MemtablePostFlusher and FlushWriter
Hi all, I have a small cluster (2 nodes RF 2) running with C* 2.0.6 on I2 Extra Large (AWS) with SSD disk, the nodetool tpstats shows many MemtablePostFlusher pending and FlushWriter All time blocked. The two nodes have the default configuration. All CF use size-tiered compaction strategy.
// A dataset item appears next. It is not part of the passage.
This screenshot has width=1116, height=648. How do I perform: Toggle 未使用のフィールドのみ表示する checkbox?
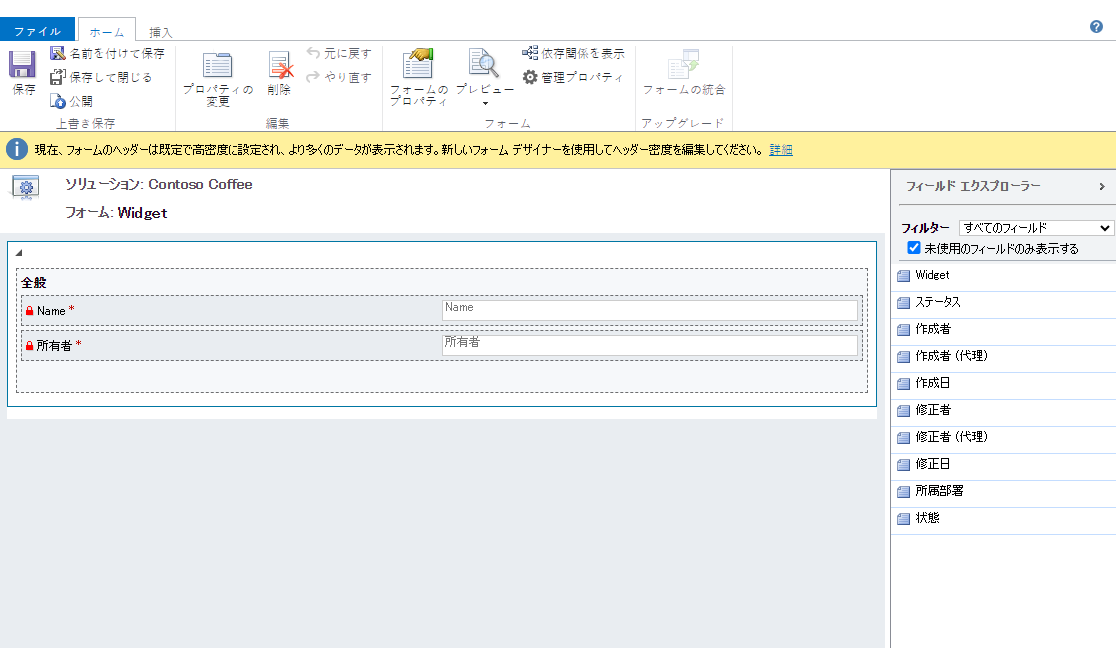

There are 10 times more reads than writes (1300 reads/s and 150 writes/s). ubuntu@node1 :~$ nodetool tpstats Pool NameActive Pending Completed Blocked All time blocked MemtablePostFlusher 1 1158 159590 0 0 FlushWriter 0 0 11568 0 1031 ubuntu@node1:~$ nodetool compactionstats pending tasks: 90 Active compaction remaining time :n/a ubuntu@node2:~$ nodetool tpstats Pool NameActive Pending Completed Blocked All time blocked MemtablePostFlusher 1 1020 50987 0 0 FlushWriter 0 0 6672 0 948 ubuntu@node2:~$ nodetool compactionstats pending tasks: 89 Active compaction remaining time :n/a I think there is something wrong, thank you for your help.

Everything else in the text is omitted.